PROBLEM TO WORK ON
The answer must consist of the records, repeated exactly.
[GIVEN DATA Boundary: Start]
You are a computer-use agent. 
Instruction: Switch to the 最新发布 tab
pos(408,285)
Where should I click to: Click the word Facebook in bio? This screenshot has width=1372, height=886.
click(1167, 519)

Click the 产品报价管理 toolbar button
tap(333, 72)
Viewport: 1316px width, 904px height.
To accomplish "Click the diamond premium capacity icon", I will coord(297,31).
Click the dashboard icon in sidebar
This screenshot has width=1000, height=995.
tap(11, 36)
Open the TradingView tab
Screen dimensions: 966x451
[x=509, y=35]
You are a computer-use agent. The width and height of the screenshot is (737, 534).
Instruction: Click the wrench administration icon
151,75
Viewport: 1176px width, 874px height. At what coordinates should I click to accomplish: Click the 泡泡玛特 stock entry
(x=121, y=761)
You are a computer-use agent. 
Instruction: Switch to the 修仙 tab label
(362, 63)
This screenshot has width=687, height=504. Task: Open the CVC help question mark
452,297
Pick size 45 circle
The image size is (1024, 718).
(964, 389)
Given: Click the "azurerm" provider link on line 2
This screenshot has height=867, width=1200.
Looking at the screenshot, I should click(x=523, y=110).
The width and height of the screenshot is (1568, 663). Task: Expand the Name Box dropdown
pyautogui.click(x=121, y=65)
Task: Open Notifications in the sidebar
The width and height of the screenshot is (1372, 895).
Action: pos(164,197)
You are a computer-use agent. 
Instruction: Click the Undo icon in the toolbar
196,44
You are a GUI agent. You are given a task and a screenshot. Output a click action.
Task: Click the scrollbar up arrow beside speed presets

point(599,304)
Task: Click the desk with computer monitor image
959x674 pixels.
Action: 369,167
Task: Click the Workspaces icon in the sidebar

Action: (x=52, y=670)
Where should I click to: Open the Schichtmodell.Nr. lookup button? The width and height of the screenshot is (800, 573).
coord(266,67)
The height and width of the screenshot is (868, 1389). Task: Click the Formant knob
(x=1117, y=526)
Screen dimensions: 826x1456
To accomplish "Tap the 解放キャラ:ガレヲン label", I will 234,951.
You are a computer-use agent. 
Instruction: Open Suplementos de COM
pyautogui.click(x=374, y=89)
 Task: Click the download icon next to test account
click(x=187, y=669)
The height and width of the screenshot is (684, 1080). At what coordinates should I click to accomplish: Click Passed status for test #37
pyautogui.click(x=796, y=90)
[GIVEN DATA Boundary: End]
WRITTEN RESPONSE
You are a computer-use agent. 
Instruction: Switch to the 最新发布 tab
pos(408,285)
Where should I click to: Click the word Facebook in bio? This screenshot has width=1372, height=886.
click(1167, 519)

Click the 产品报价管理 toolbar button
tap(333, 72)
Viewport: 1316px width, 904px height.
To accomplish "Click the diamond premium capacity icon", I will coord(297,31).
Click the dashboard icon in sidebar
This screenshot has width=1000, height=995.
tap(11, 36)
Open the TradingView tab
Screen dimensions: 966x451
[x=509, y=35]
You are a computer-use agent. The width and height of the screenshot is (737, 534).
Instruction: Click the wrench administration icon
151,75
Viewport: 1176px width, 874px height. At what coordinates should I click to accomplish: Click the 泡泡玛特 stock entry
(x=121, y=761)
You are a computer-use agent. 
Instruction: Switch to the 修仙 tab label
(362, 63)
This screenshot has width=687, height=504. Task: Open the CVC help question mark
452,297
Pick size 45 circle
The image size is (1024, 718).
(964, 389)
Given: Click the "azurerm" provider link on line 2
This screenshot has height=867, width=1200.
Looking at the screenshot, I should click(x=523, y=110).
The width and height of the screenshot is (1568, 663). Task: Expand the Name Box dropdown
pyautogui.click(x=121, y=65)
Task: Open Notifications in the sidebar
The width and height of the screenshot is (1372, 895).
Action: pos(164,197)
You are a computer-use agent. 
Instruction: Click the Undo icon in the toolbar
196,44
You are a GUI agent. You are given a task and a screenshot. Output a click action.
Task: Click the scrollbar up arrow beside speed presets

point(599,304)
Task: Click the desk with computer monitor image
959x674 pixels.
Action: 369,167
Task: Click the Workspaces icon in the sidebar

Action: (x=52, y=670)
Where should I click to: Open the Schichtmodell.Nr. lookup button? The width and height of the screenshot is (800, 573).
coord(266,67)
The height and width of the screenshot is (868, 1389). Task: Click the Formant knob
(x=1117, y=526)
Screen dimensions: 826x1456
To accomplish "Tap the 解放キャラ:ガレヲン label", I will 234,951.
You are a computer-use agent. 
Instruction: Open Suplementos de COM
pyautogui.click(x=374, y=89)
 Task: Click the download icon next to test account
click(x=187, y=669)
The height and width of the screenshot is (684, 1080). At what coordinates should I click to accomplish: Click Passed status for test #37
pyautogui.click(x=796, y=90)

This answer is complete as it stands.